Minister for industries, Ricardo Menendez, explained that the single administrative board was necessary because “it’s one single process”. He said Ivan Hernandez would be coordinating it. Hernandez worked for Petroleos de Venezuela (PDVSA) for 30 years and was manager of the Amuay refinery.

Venprecar will be called Briquetera del Caroni, and Orinoco Iron will be called Briquetera del Orinoco.

“Of course, the private owners of these companies, which so often based their economic power on the resources of all Venezuelans, can continue doing what they like with their commercial brand,” Menendez said.

Leader of Orinoco Iron’s union Sintraori, Aliro Guillen said that during the process of transition to state ownership, the boss “created obstacles” when workers fought for benefits. However, “during the process of transition...the workers have 36 years of worker life there has never been so many benefits as there are now”.
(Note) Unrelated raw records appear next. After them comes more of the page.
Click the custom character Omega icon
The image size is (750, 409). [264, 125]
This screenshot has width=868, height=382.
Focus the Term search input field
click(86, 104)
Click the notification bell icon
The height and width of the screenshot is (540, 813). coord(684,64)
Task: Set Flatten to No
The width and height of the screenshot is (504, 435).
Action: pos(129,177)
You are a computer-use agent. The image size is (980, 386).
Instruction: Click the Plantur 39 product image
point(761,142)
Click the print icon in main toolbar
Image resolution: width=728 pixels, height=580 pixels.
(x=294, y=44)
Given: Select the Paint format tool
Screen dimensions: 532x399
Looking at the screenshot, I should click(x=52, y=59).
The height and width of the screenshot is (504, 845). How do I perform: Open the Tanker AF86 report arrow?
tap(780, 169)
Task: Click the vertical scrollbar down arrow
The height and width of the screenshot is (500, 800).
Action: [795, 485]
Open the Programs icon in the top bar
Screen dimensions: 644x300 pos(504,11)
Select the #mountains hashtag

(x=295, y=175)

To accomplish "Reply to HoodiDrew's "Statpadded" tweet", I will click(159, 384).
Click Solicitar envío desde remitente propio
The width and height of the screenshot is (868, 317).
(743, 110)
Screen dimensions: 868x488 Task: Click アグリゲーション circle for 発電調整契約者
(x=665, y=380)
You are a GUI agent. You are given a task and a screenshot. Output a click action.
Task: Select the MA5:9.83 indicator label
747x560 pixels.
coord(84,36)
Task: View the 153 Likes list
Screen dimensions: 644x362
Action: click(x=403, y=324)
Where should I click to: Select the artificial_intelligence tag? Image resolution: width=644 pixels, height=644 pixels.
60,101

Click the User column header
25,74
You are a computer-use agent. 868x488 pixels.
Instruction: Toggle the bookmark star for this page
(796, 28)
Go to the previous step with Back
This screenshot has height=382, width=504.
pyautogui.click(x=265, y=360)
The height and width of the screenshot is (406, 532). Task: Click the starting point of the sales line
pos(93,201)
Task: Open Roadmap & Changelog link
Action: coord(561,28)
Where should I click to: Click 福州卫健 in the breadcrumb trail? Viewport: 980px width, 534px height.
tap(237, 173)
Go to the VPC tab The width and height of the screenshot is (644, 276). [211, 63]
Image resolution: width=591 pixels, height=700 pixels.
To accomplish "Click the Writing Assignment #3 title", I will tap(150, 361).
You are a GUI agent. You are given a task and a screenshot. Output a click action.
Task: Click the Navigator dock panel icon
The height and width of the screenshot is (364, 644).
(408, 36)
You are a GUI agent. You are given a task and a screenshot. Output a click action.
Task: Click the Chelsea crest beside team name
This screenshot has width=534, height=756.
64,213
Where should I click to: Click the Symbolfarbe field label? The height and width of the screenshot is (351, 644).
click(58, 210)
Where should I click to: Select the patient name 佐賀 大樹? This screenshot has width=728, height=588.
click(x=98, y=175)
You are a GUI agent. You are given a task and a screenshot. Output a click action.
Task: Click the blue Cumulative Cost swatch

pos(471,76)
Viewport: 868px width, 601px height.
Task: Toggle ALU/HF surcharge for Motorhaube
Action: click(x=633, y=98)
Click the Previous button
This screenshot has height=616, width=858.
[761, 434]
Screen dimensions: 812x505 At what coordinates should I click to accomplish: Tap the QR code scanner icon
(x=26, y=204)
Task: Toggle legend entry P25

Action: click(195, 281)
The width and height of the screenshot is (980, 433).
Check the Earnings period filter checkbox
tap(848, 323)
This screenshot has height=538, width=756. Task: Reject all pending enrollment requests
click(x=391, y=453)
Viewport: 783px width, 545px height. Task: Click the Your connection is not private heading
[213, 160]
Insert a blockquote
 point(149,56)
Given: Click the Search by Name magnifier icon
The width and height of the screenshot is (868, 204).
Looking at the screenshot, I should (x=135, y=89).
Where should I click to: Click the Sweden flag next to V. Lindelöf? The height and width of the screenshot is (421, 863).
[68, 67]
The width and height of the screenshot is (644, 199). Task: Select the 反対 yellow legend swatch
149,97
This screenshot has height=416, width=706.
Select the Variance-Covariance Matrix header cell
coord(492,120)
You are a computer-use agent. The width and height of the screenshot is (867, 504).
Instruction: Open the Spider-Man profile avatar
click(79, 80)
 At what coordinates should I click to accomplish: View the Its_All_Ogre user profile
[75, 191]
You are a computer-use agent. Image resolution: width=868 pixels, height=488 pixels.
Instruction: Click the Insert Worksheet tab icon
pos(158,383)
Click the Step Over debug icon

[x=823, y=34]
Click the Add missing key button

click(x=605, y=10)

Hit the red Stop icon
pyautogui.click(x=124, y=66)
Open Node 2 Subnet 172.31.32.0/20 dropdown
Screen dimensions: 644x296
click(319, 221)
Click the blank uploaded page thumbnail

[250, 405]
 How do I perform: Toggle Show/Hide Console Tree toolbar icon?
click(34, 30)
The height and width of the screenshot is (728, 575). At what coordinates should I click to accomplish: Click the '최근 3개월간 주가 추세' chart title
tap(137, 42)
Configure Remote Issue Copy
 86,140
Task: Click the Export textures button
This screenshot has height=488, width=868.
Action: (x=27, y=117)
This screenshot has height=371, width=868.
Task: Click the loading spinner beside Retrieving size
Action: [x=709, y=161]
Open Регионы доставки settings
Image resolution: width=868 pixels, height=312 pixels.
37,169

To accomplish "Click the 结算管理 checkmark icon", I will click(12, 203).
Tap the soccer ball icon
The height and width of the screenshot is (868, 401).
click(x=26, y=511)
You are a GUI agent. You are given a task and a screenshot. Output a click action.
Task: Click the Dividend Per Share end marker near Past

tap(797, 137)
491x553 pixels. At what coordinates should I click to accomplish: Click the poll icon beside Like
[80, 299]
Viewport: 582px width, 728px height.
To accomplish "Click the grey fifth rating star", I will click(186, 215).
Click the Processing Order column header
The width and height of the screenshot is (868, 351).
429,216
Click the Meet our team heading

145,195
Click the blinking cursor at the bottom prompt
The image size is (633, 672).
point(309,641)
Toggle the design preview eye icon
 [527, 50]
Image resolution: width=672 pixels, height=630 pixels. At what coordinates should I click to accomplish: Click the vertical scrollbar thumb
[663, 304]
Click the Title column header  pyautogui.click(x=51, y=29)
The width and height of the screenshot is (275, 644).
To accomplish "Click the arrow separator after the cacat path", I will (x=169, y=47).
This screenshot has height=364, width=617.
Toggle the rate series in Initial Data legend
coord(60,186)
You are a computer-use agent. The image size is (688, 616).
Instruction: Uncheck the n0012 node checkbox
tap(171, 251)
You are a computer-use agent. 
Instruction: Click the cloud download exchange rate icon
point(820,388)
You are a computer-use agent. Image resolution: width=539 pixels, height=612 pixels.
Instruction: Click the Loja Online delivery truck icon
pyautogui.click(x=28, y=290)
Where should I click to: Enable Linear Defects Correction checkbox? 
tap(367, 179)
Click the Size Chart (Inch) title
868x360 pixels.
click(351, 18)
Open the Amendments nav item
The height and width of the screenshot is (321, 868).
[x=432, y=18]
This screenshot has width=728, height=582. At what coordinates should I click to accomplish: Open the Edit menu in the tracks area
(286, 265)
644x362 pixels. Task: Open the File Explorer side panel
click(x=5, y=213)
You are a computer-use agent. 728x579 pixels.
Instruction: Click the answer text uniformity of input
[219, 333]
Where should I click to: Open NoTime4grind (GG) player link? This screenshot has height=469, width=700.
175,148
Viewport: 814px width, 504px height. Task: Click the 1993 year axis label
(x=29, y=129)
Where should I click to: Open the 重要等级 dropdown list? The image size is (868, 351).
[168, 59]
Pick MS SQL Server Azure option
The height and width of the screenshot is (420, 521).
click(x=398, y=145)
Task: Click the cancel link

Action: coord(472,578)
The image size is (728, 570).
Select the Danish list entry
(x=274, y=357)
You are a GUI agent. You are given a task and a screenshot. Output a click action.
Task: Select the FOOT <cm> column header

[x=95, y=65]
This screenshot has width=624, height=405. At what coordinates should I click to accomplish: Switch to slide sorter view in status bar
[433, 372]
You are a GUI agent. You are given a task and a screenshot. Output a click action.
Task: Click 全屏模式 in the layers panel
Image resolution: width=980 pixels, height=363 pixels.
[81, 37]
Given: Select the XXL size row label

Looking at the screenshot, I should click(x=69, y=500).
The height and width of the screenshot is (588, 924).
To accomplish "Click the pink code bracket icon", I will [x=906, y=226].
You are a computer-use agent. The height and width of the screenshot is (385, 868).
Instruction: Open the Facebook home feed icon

Those benefits include wage standardisation, enforcing a minimum of one day of rest per week, transport, two weeks new parenthood paid leave, full time work for contract workers, medicine for those with chronic illnesses, and Credilab cards with monthly credit for food purchase.

Maduro also announced the creation of a Sovereign Commission for the Commercialisation of the State Primary Industry Companies. He said the objective of the commission was to ensure “greater transparency” of the sale of the Guayana Venezuelan Corporation’s (CVG) products. It will define sale prices and use a single bank account, in an effort to combat corruption. CVG, also located in Bolivar state, groups together state owned iron, bauxite, steel, aluminium and other mineral companies.